While we may be entering the winter time and many of us ditch the salads for soups and stews, we shouldn’t rule out the power of the salad, particularly when it comes to looking after our mental health.


During the darker and colder months our mental health does struggle a little more and it’s a period where many underlying issues, such as depression, anxiety and addiction rear their ugly head a little more. The volume of people visiting a rehab centre during this time, says it all really. So we all need to pay a bit more attention to what’s going on in our brains and look after ourselves, whether we suffer with only small levels of anxiety or something a lot more significant.

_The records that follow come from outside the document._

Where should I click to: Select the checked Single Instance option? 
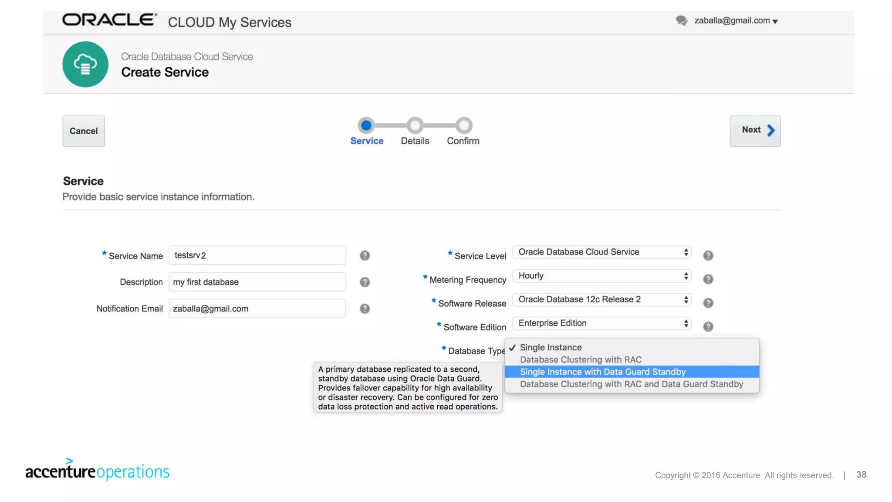(x=551, y=347)
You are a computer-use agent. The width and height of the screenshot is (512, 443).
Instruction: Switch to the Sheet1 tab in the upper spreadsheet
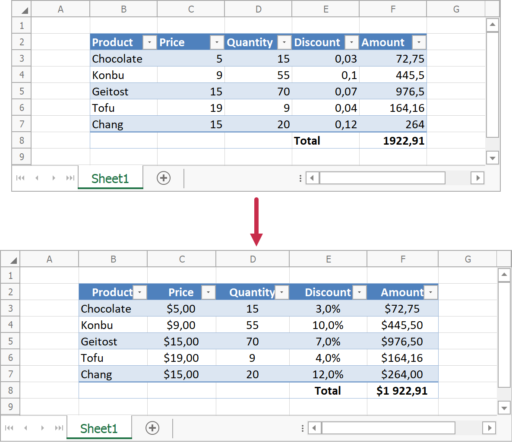110,178
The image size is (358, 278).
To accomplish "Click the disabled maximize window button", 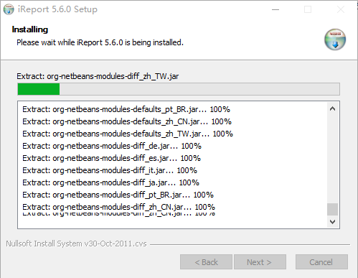I will click(x=308, y=9).
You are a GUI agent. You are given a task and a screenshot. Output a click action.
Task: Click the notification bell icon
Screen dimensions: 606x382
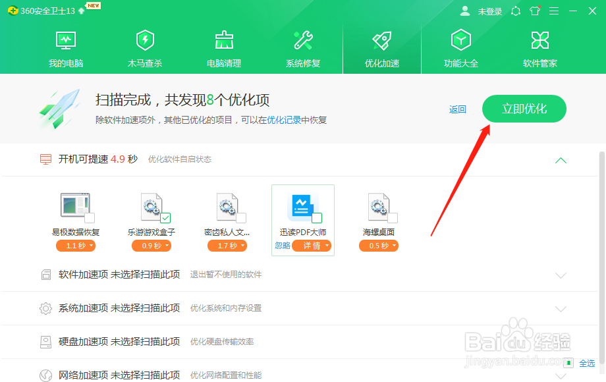click(x=516, y=11)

What we eat can play a big part of that, and there’s still room for the salad, particularly as there are so many super foods in salads that can improve our cognitive functioning and mental health. So, if you’re struggling a little, here are five salad super foods perfect for lunch times…

Spinach – A Leafy Green Powerhouse

Spinach is one of the best leafy greens you can add to your salad if you're looking to boost your mental health. Rich in magnesium, folate, and vitamin K, spinach provides essential nutrients that promote brain health and help regulate mood. Magnesium is particularly important for mental well-being, as low levels have been linked to anxiety and depression.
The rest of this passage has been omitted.